Even though I had these great opportunities, my studies did come with some challenges. Any Zimbabwe student can relate to the difficulties of funding your academic journey. Since 2015, it’s become increasing difficulty to receive money from home and many students are forced with the reality of working part time if they haven’t secured a scholarship. I fell into the former group and found myself working at an NGO in Cape Town and tutoring in the Political Studies department. I found it particularly hard to balance two jobs, doing coursework and writing my initial dissertation. I was often tired from constantly working but needed to sustain myself.
Even though I kept a positive attitude and worked as hard as I could, I had to re-register and restart my master’s dissertation in 2019. It was the first time I had ever “failed” in university as I completed my 2 year programme in 3. But the reset allowed me to think deeply and purposely about my scholarship. My dissertation on global health actors’ responses to cholera outbreaks in Harare, was the first time I wrote myself into academic work in IR. I’ve comfortably established that writing will be a form of advocacy and protest. I share my reflections on academic failure and purpose in a blog piece titled “No, you can’t wing a master’s dissertation. ”

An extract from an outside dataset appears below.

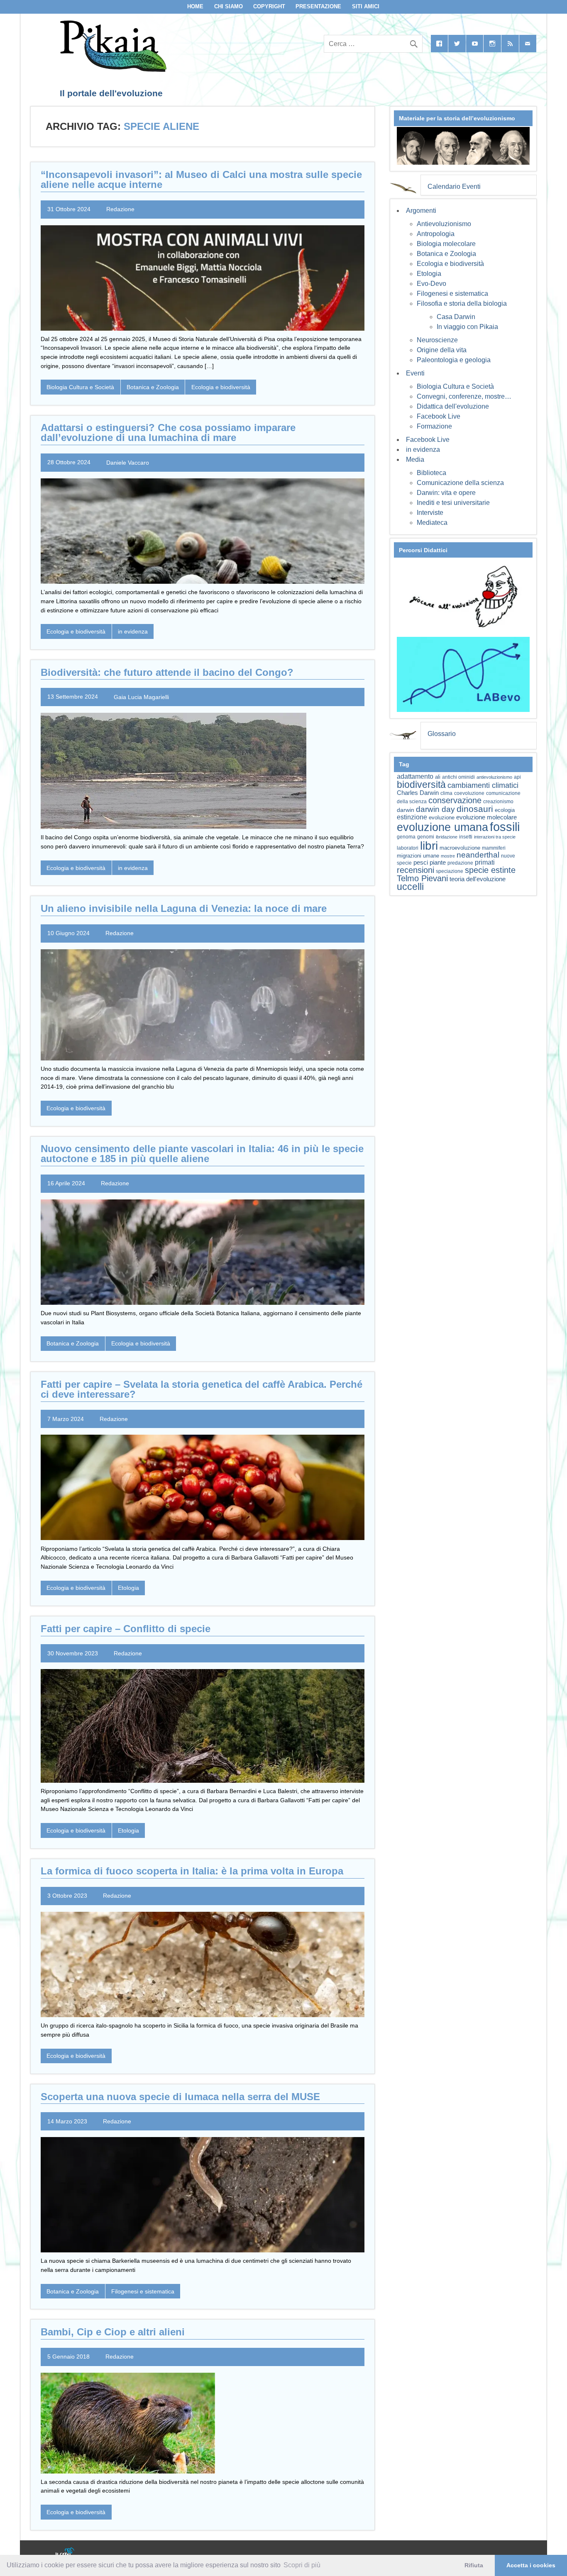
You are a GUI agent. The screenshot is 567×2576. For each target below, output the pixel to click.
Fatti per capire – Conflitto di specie (125, 1628)
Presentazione (318, 6)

Here are 3 words of wisdom I wish someone had shared with me before I started my BA LAW degree at the University of Pretoria in 2013.
- While our families send us off to university for degrees, know that this place of learning gives us lessons inside and outside of the lecture hall. It’s important that you spend time socialising and learning with people who aren’t in your class or faculty. This is where societies come in! Join at least one and mingle. Such interactions help you become a more rounded and socially aware person.
- A popular proverb states the best way to eat an elephant is little by little. It’s better to progressively work towards your assignments or exam preparation than a week before the big assessment. If you’re a fan of working alone, then I would recommend doing the required readings before class and making your own notes. Ask questions! Your tutors and lecturers are required to assist you! Go to their consultation hours and get the help you need.
- We’re constantly told to network, attend seminars and join the “right” societies in the name of getting ahead. However, it’s the act of building authentic relationships with people which helps us reach closer to our goals. I’ve found that people are more willing to help those they’ve felt a genuine connection towards as most people are tired of transactional and fake interactions.
Having survived the university on the mountain, I can say that my experience has given me the tools to adapt to any situation and maintain positive working relations with my colleagues. We can all agree that UCT forces individuals to work in a high pressured environment and quickly tackle problems. This experience has held me manage the heavy and diverse workload of an international organisation. As a Junior Fellow in the Office of the Rector at the United Nations University, I work in a multicultural, busy and high impact environment. The tools gained from UCT allow me to perform at my best and push through the workload.